Railway cottages
This is an extract of a letter written by
Mr R.C.L. Smith - a Normandy Veteran. It was addressed to Joy and Charles
Boldero (dated 5 Feb 2006) in response to their Spooner Row Walk which featured
in the EDP.
"I was born in the railway cottages near
the station, the end nearest the road. It is the house in your photo near
the signal box. You put the signal box
was built in the 1880's but this
isn't correct as I remember it being built probably in the 1920's. Before
this there was a single storey box there and I remember it being dragged away.

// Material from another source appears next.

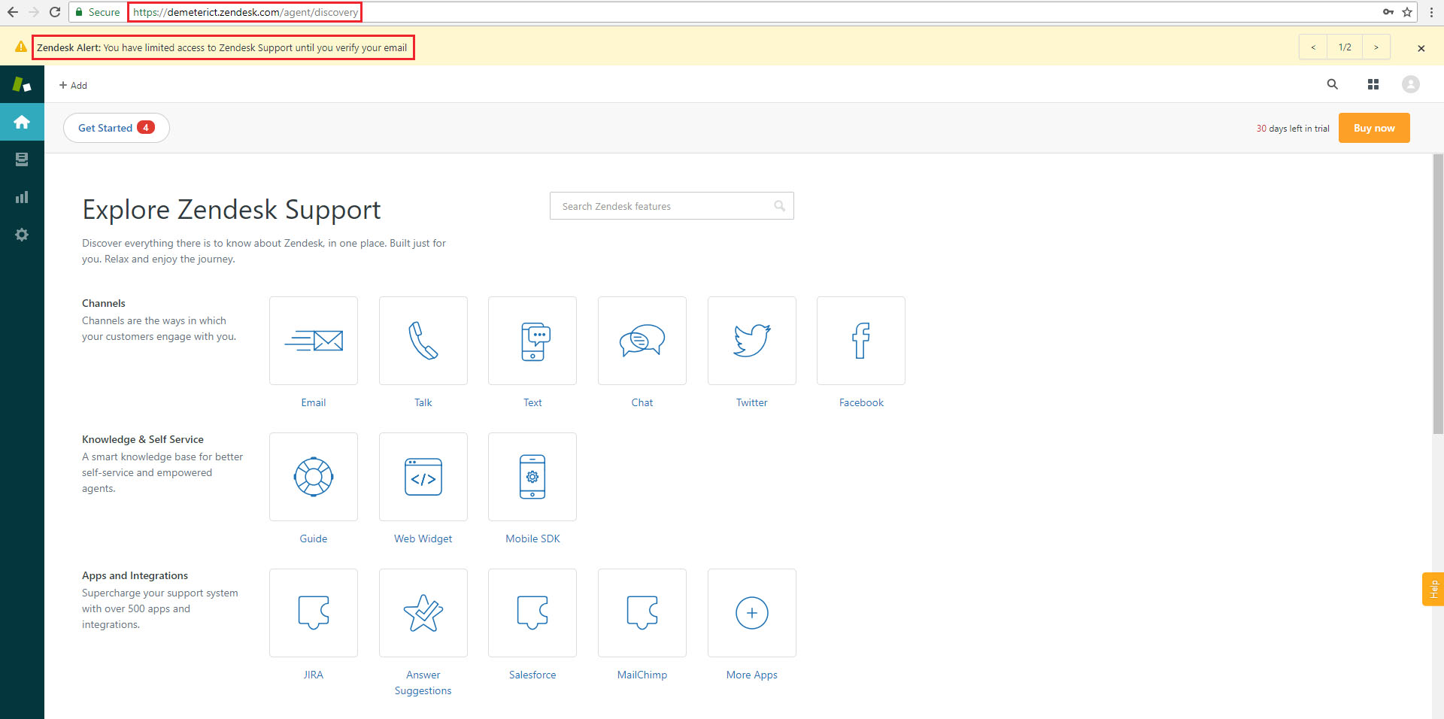
Task: Go to the next alert with the arrow
Action: click(x=1376, y=47)
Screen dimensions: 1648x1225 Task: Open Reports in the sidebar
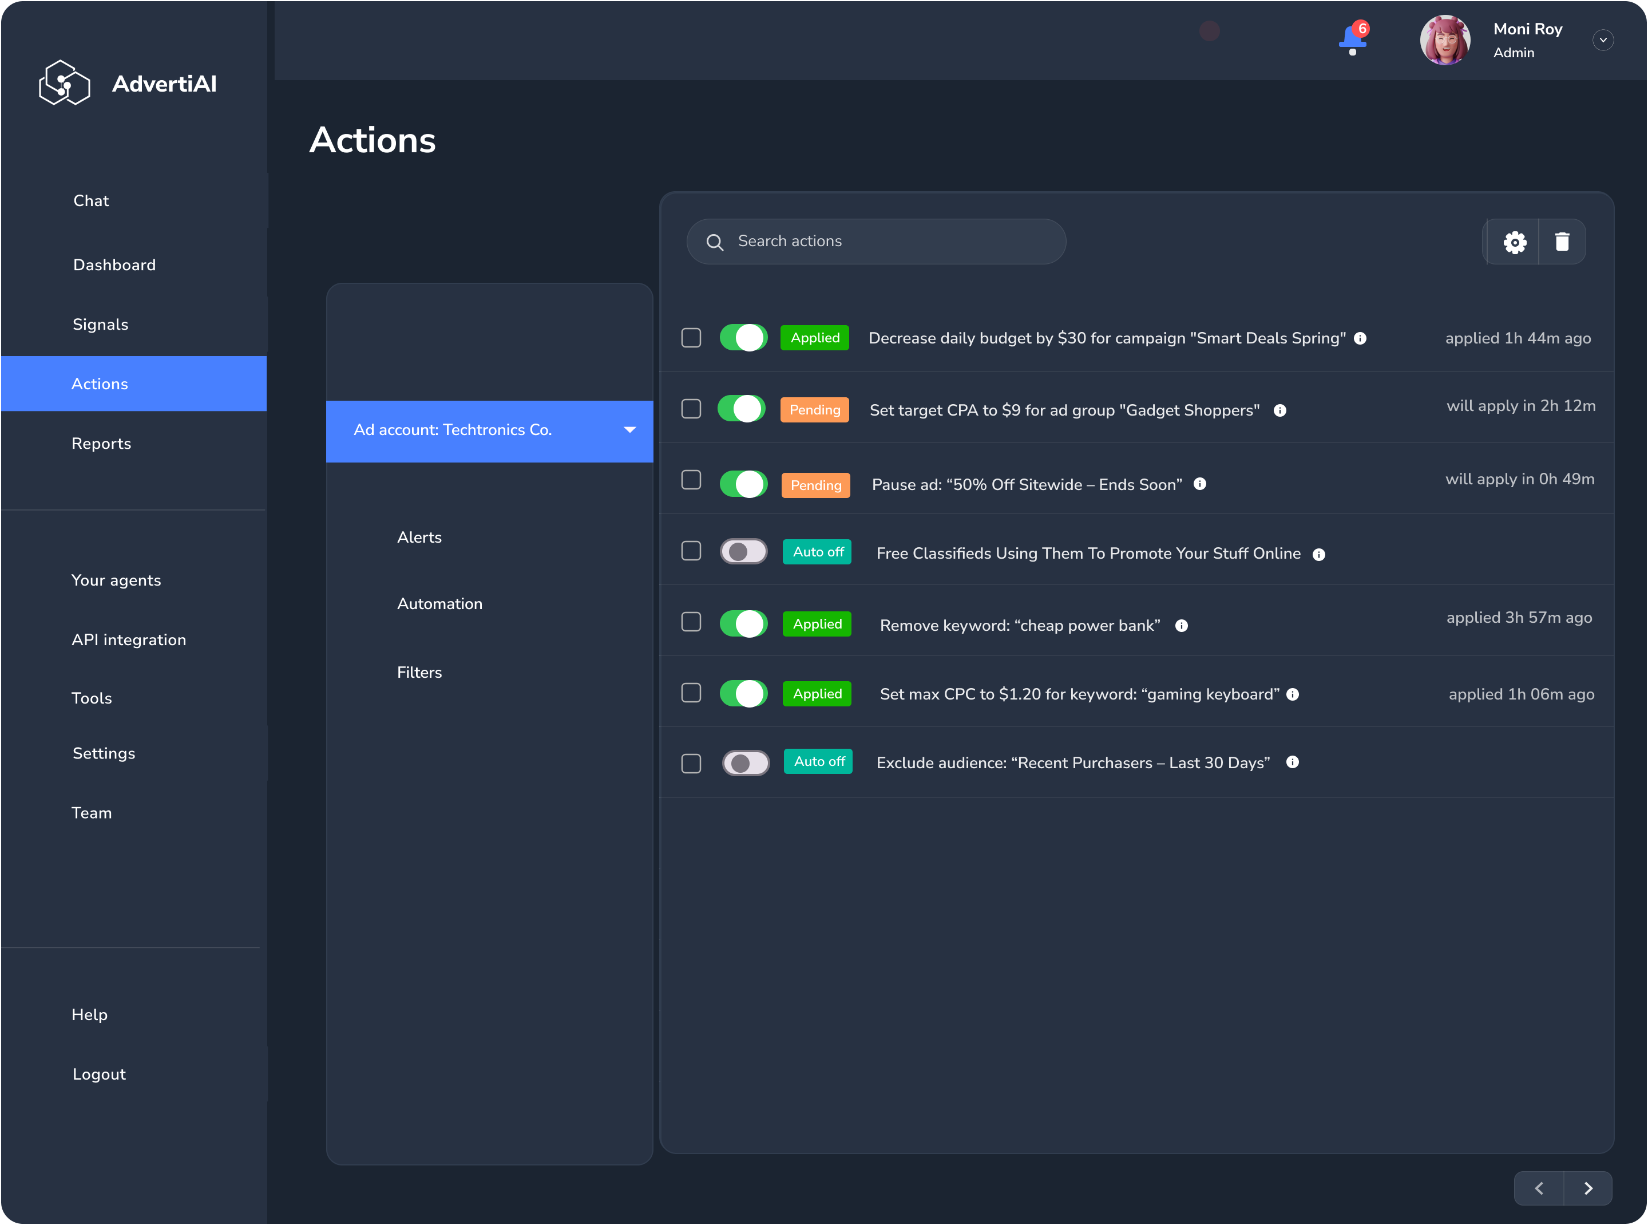pyautogui.click(x=102, y=443)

I was born in 1918 and my father was ganger platelayer on the Spooner Row
length.
I well remember the Three Boars
fire. I
was going to Sunday school with my brother and we saw smoke coming around the
corner. We went to the Boars and there was smoke coming from the roof in a
2ft 6in circle, and Mr Blythe the Landlord was up at the bedroom window with a
pail of water, which he tried to throw on the roof. The eave of the thatch
was so low he was unsuccessful. A man then cycled into Wymondham to raise
the alarm. The firemen caught the horses on The Kings Head Meadow,
harnessed them into the fire engine and galloped to Spooner Row. By the
time they arrived the inn was well alight.

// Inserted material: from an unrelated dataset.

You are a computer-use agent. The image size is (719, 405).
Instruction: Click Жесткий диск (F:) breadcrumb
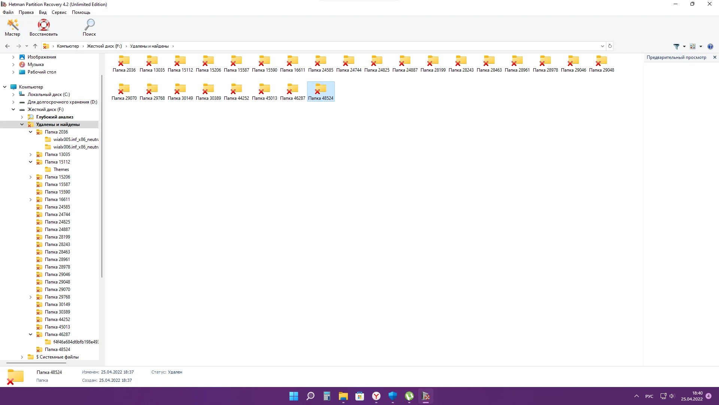click(x=104, y=46)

My dad was one of the men who pumped the
engine, there being four men on each side.
I can also remember the village
hall. It was
originally a grain store, then it was used for building sheds and chicken huts.

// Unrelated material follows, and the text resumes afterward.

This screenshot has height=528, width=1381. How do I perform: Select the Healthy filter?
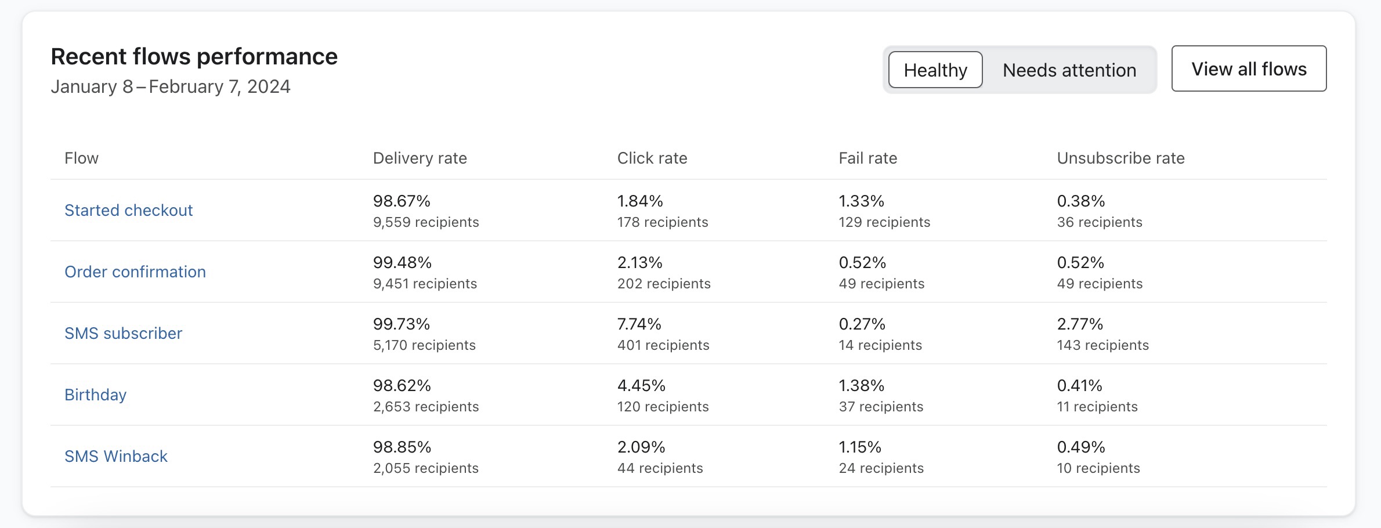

A Mr Martin used it and built rooms in it and lived there with his family.
Later it was used by Eclipse Caravans who moved to the top of Station Road.
There is a story about the village that I
don't expect you were told. During the war people collected for a
"welcome home fund" for ex-service people. My dad told me he
gave a little from his wage every week. Then when we came home we got
nothing. The money was used towards the village hall fund. The
village hall for a time was called "Robbers Hall".
Mrs Routh Clarke and the W.I. were so
incensed by this, they arranged a bus trip and took us ex-service people on a
trip to a hall. I believe it was Somerleyton
and then on to Yarmouth where we had a meal.
The moat you mentioned was to do with Wick
Hall. There was no building there when I went to school. We used to
go for walks there regularly.
I attended Spooner Row School from 4 years
old until 14. My mother was school cleaner all the time I attended and
used to light the fires early in the mornings."